►
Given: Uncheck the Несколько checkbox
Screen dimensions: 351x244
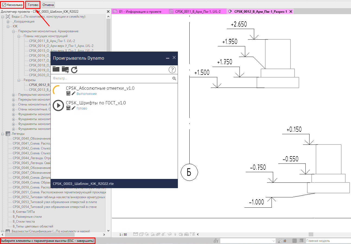Looking at the screenshot, I should tap(4, 5).
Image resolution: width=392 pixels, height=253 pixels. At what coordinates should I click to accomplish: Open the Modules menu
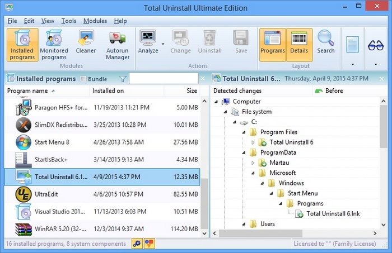[95, 21]
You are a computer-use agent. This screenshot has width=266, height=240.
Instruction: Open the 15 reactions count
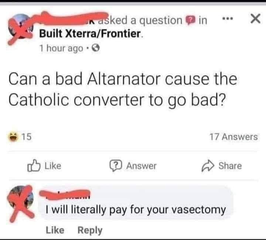tap(26, 137)

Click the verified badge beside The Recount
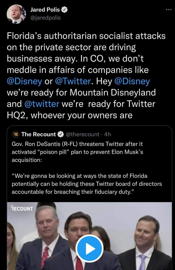pos(61,134)
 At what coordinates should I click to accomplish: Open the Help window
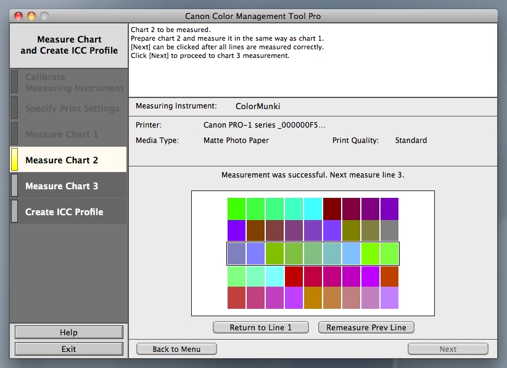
◄
_TASK REQUIREMENTS_:
Every line from the one holding "Instruction: Open the 15 reactions count" to the last line of the listing above, inclusive, must appear exactly as written, and no picture may appear.

_WORKED SOLUTION_:
Instruction: Open the 15 reactions count
tap(26, 137)

Click the verified badge beside The Recount
pos(61,134)
 At what coordinates should I click to accomplish: Open the Help window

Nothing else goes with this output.